-- Start of SOURCE MATERIAL --

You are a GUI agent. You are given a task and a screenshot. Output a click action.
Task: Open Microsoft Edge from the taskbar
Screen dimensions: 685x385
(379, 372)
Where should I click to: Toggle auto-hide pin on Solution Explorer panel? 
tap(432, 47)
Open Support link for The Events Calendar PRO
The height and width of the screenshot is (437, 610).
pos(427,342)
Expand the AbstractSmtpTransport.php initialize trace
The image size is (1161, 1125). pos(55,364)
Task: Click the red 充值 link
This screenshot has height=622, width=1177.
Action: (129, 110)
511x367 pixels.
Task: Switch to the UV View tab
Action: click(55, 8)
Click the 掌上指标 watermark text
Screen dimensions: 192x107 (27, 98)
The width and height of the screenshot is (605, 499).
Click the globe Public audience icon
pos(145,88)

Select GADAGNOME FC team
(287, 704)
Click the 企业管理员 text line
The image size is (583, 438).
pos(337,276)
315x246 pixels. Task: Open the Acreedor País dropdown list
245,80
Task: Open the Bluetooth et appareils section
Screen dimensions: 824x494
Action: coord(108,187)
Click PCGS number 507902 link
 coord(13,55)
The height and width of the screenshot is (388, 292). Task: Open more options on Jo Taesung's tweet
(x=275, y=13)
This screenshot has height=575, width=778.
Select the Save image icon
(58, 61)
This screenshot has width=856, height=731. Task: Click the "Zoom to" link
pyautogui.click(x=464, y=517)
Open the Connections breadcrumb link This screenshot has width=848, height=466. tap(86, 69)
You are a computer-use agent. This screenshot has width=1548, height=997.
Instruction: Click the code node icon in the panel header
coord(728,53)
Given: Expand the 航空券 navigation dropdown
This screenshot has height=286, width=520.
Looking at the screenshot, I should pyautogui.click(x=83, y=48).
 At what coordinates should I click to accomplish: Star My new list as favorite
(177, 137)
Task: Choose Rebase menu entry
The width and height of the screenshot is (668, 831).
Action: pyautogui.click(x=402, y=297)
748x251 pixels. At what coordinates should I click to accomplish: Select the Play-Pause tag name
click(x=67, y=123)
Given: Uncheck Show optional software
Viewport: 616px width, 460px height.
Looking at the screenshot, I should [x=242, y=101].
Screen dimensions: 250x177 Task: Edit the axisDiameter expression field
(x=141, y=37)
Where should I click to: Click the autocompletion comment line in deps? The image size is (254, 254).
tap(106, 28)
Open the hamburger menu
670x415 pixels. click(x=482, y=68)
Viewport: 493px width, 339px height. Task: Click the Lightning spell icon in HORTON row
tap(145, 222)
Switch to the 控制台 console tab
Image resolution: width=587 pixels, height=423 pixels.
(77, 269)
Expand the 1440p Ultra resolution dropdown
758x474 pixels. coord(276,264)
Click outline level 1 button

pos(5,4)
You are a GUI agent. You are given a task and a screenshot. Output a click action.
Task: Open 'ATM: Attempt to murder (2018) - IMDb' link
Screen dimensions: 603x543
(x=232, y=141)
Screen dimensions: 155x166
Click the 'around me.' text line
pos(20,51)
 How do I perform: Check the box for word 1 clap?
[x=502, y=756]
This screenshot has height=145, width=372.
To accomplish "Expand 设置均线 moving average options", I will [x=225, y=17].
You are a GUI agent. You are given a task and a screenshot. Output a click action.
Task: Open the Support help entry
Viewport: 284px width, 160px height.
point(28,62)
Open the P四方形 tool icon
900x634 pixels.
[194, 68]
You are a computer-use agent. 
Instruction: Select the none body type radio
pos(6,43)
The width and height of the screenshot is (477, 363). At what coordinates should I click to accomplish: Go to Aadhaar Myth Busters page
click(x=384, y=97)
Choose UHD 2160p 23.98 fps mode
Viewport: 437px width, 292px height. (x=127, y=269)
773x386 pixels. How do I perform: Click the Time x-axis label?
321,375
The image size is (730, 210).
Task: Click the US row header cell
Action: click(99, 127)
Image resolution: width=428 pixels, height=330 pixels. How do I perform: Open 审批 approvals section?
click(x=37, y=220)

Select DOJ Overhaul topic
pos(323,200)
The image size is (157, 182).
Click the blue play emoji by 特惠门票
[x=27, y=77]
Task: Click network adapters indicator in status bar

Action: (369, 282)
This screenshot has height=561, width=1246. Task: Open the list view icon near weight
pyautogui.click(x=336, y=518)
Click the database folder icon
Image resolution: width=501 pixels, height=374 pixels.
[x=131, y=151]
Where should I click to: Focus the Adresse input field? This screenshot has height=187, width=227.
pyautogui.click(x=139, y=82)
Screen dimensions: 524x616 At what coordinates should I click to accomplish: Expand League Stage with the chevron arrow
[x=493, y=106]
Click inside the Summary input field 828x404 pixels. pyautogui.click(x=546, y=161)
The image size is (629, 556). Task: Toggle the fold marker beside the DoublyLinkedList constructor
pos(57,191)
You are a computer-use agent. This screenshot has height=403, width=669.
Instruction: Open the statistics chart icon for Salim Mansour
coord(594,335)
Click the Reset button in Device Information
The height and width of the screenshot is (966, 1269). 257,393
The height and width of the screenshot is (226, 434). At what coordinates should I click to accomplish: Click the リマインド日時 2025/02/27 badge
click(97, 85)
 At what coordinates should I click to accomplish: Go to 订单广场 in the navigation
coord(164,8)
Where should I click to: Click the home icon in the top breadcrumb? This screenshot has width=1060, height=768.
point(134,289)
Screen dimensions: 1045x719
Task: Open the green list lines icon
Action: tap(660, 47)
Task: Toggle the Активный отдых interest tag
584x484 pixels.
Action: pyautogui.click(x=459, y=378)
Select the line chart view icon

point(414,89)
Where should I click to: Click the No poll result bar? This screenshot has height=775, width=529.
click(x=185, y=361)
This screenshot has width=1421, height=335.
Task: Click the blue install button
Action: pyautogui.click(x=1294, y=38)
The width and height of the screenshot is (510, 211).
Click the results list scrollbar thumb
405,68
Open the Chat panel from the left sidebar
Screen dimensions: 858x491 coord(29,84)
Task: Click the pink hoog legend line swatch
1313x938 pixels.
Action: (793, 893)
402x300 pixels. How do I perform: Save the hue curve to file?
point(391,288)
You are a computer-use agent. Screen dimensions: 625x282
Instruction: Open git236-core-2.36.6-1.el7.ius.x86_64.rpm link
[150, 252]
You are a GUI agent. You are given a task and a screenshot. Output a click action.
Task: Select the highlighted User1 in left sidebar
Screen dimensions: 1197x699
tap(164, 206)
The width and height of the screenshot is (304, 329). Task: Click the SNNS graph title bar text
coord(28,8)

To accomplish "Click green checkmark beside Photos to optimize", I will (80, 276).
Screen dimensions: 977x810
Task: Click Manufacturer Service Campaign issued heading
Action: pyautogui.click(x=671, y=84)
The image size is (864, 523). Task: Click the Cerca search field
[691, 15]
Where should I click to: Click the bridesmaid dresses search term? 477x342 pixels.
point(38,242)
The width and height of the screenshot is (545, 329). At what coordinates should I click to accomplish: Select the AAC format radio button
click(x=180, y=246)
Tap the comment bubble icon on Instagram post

-- End of SOURCE MATERIAL --

### SET EXERCISE
Could you rewrite all of the records above, replacing "GUI agent" with "desktop agent" and leaving everything else unchanged?

### RESPONSE TO THIS TASK
You are a desktop agent. You are given a task and a screenshot. Output a click action.
Task: Open Microsoft Edge from the taskbar
Screen dimensions: 685x385
(379, 372)
Where should I click to: Toggle auto-hide pin on Solution Explorer panel? 
tap(432, 47)
Open Support link for The Events Calendar PRO
The height and width of the screenshot is (437, 610).
pos(427,342)
Expand the AbstractSmtpTransport.php initialize trace
The image size is (1161, 1125). pos(55,364)
Task: Click the red 充值 link
This screenshot has height=622, width=1177.
Action: (129, 110)
511x367 pixels.
Task: Switch to the UV View tab
Action: click(55, 8)
Click the 掌上指标 watermark text
Screen dimensions: 192x107 (27, 98)
The width and height of the screenshot is (605, 499).
Click the globe Public audience icon
pos(145,88)

Select GADAGNOME FC team
(287, 704)
Click the 企业管理员 text line
The image size is (583, 438).
pos(337,276)
315x246 pixels. Task: Open the Acreedor País dropdown list
245,80
Task: Open the Bluetooth et appareils section
Screen dimensions: 824x494
Action: coord(108,187)
Click PCGS number 507902 link
 coord(13,55)
The height and width of the screenshot is (388, 292). Task: Open more options on Jo Taesung's tweet
(x=275, y=13)
This screenshot has height=575, width=778.
Select the Save image icon
(58, 61)
This screenshot has width=856, height=731. Task: Click the "Zoom to" link
pyautogui.click(x=464, y=517)
Open the Connections breadcrumb link This screenshot has width=848, height=466. tap(86, 69)
You are a computer-use agent. This screenshot has width=1548, height=997.
Instruction: Click the code node icon in the panel header
coord(728,53)
Given: Expand the 航空券 navigation dropdown
This screenshot has height=286, width=520.
Looking at the screenshot, I should pyautogui.click(x=83, y=48).
 At what coordinates should I click to accomplish: Star My new list as favorite
(177, 137)
Task: Choose Rebase menu entry
The width and height of the screenshot is (668, 831).
Action: pyautogui.click(x=402, y=297)
748x251 pixels. At what coordinates should I click to accomplish: Select the Play-Pause tag name
click(x=67, y=123)
Given: Uncheck Show optional software
Viewport: 616px width, 460px height.
Looking at the screenshot, I should [x=242, y=101].
Screen dimensions: 250x177 Task: Edit the axisDiameter expression field
(x=141, y=37)
Where should I click to: Click the autocompletion comment line in deps? The image size is (254, 254).
tap(106, 28)
Open the hamburger menu
670x415 pixels. click(x=482, y=68)
Viewport: 493px width, 339px height. Task: Click the Lightning spell icon in HORTON row
tap(145, 222)
Switch to the 控制台 console tab
Image resolution: width=587 pixels, height=423 pixels.
(77, 269)
Expand the 1440p Ultra resolution dropdown
758x474 pixels. coord(276,264)
Click outline level 1 button

pos(5,4)
You are a desktop agent. You are given a task and a screenshot. Output a click action.
Task: Open 'ATM: Attempt to murder (2018) - IMDb' link
Screen dimensions: 603x543
(x=232, y=141)
Screen dimensions: 155x166
Click the 'around me.' text line
pos(20,51)
 How do I perform: Check the box for word 1 clap?
[x=502, y=756]
This screenshot has height=145, width=372.
To accomplish "Expand 设置均线 moving average options", I will [x=225, y=17].
You are a desktop agent. You are given a task and a screenshot. Output a click action.
Task: Open the Support help entry
Viewport: 284px width, 160px height.
point(28,62)
Open the P四方形 tool icon
900x634 pixels.
[194, 68]
You are a computer-use agent. 
Instruction: Select the none body type radio
pos(6,43)
The width and height of the screenshot is (477, 363). At what coordinates should I click to accomplish: Go to Aadhaar Myth Busters page
click(x=384, y=97)
Choose UHD 2160p 23.98 fps mode
Viewport: 437px width, 292px height. (x=127, y=269)
773x386 pixels. How do I perform: Click the Time x-axis label?
321,375
The image size is (730, 210).
Task: Click the US row header cell
Action: click(99, 127)
Image resolution: width=428 pixels, height=330 pixels. How do I perform: Open 审批 approvals section?
click(x=37, y=220)

Select DOJ Overhaul topic
pos(323,200)
The image size is (157, 182).
Click the blue play emoji by 特惠门票
[x=27, y=77]
Task: Click network adapters indicator in status bar

Action: (369, 282)
This screenshot has height=561, width=1246. Task: Open the list view icon near weight
pyautogui.click(x=336, y=518)
Click the database folder icon
Image resolution: width=501 pixels, height=374 pixels.
[x=131, y=151]
Where should I click to: Focus the Adresse input field? This screenshot has height=187, width=227.
pyautogui.click(x=139, y=82)
Screen dimensions: 524x616 At what coordinates should I click to accomplish: Expand League Stage with the chevron arrow
[x=493, y=106]
Click inside the Summary input field 828x404 pixels. pyautogui.click(x=546, y=161)
The image size is (629, 556). Task: Toggle the fold marker beside the DoublyLinkedList constructor
pos(57,191)
You are a computer-use agent. This screenshot has height=403, width=669.
Instruction: Open the statistics chart icon for Salim Mansour
coord(594,335)
Click the Reset button in Device Information
The height and width of the screenshot is (966, 1269). 257,393
The height and width of the screenshot is (226, 434). At what coordinates should I click to accomplish: Click the リマインド日時 2025/02/27 badge
click(97, 85)
 At what coordinates should I click to accomplish: Go to 订单广场 in the navigation
coord(164,8)
Where should I click to: Click the home icon in the top breadcrumb? This screenshot has width=1060, height=768.
point(134,289)
Screen dimensions: 1045x719
Task: Open the green list lines icon
Action: tap(660, 47)
Task: Toggle the Активный отдых interest tag
584x484 pixels.
Action: pyautogui.click(x=459, y=378)
Select the line chart view icon

point(414,89)
Where should I click to: Click the No poll result bar? This screenshot has height=775, width=529.
click(x=185, y=361)
This screenshot has width=1421, height=335.
Task: Click the blue install button
Action: pyautogui.click(x=1294, y=38)
The width and height of the screenshot is (510, 211).
Click the results list scrollbar thumb
405,68
Open the Chat panel from the left sidebar
Screen dimensions: 858x491 coord(29,84)
Task: Click the pink hoog legend line swatch
1313x938 pixels.
Action: (793, 893)
402x300 pixels. How do I perform: Save the hue curve to file?
point(391,288)
You are a computer-use agent. Screen dimensions: 625x282
Instruction: Open git236-core-2.36.6-1.el7.ius.x86_64.rpm link
[150, 252]
You are a desktop agent. You are given a task and a screenshot. Output a click action.
Task: Select the highlighted User1 in left sidebar
Screen dimensions: 1197x699
tap(164, 206)
The width and height of the screenshot is (304, 329). Task: Click the SNNS graph title bar text
coord(28,8)

To accomplish "Click green checkmark beside Photos to optimize", I will (80, 276).
Screen dimensions: 977x810
Task: Click Manufacturer Service Campaign issued heading
Action: pyautogui.click(x=671, y=84)
The image size is (864, 523). Task: Click the Cerca search field
[691, 15]
Where should I click to: Click the bridesmaid dresses search term? 477x342 pixels.
point(38,242)
The width and height of the screenshot is (545, 329). At what coordinates should I click to accomplish: Select the AAC format radio button
click(x=180, y=246)
Tap the comment bubble icon on Instagram post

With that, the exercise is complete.